Bisnis.com, JAKARTA — Keputusan apapun yang akan diambil pemerintah dalam upaya menyesuaikan tarif listrik atau adjustment pada tahun ini akan memiliki konsekuensi yang berdampak langsung kepada masyarakat maupun keuangan negara dan PLN.
Berita tentang dilema negara dalam menyesuaikan tarif listrik menjadi salah satu berita pilihan editor BisnisIndonesia.id. Selain berita tersebut, beragam kabar ekonomi dan bisnis yang dikemas secara mendalam dan analitik juga tersaji dari meja redaksi BisnisIndonesia.id
Berikut ini highlight Bisnisindonesia.id, Senin (18/4/2022):
Rencana pemerintah melakukan penyesuaian tarif listrik atau adjustment pada tahun ini seperti berada di persimpangan dilema.
Di satu sisi jika penyesuaian tarif listrik dilakukan pada saat yang hampir bersamaan dengan kenaikan harga BBM, dikhawatirkan bisa menyulut kenaikan inflasi yang membuat harga kebutuhan pokok melambung serta menurunkan daya beli masyarakat.
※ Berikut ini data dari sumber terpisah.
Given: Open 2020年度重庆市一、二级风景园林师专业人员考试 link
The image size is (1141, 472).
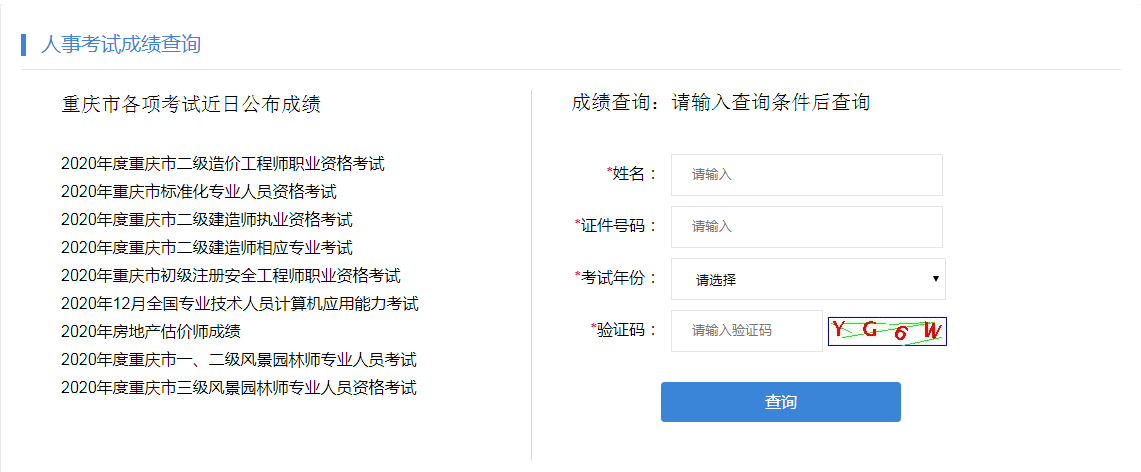Looking at the screenshot, I should point(238,360).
Di sisi lain, jika pemberlakukan tarif penyesuaian pada tahun ini kembali ditahan padahal harga minyak mentah dunia masih bertengger pada level tinggi, tentunya akan mempengaruhi keuangan negara.
Inflasi yang makin melaju cepat mendorong bank-bank sentral negara-negara di kawasan Asia Pasifik untuk menaikkan suku bunga acuan.
Setelah menahan pengetatan kebijakan moneter agar tidak menggagalkan pemulihan ekonomi pasca-pandemi Covid-19, bank-bank sentral di kawasan tersebut akhirnya memutuskan bahwa momok kenaikan inflasi tidak bisa lagi diabaikan.
Bank sentral hawkish seperti Bank of Korea dan Reserve Bank of New Zealand mulai melakukan pengetatan dengan sungguh-sungguh, belakangan memberikan kenaikan suku bunga yang melampaui ekspektasi pasar.
China dan Jepang adalah pengecualian. Kedua negara itu masih berpegang teguh pada tingkat yang lebih rendah untuk mendukung pertumbuhan ekonomi.
Hingga kini perlindungan bagi awak kapal perikanan masih minim dengan regulasi yang tidak jelas meskipun Indonesia merupakan penyuplai pekerja perikanan terbesar di dunia.
International Labour Organization (ILO) mencatat hingga tahun lalu, jumlah pelaut Indonesia mencapai 1.198.476 orang, terbesar di dunia, baik yang bekerja di laut bebas maupun di negara setempat sebagai pelaut residen.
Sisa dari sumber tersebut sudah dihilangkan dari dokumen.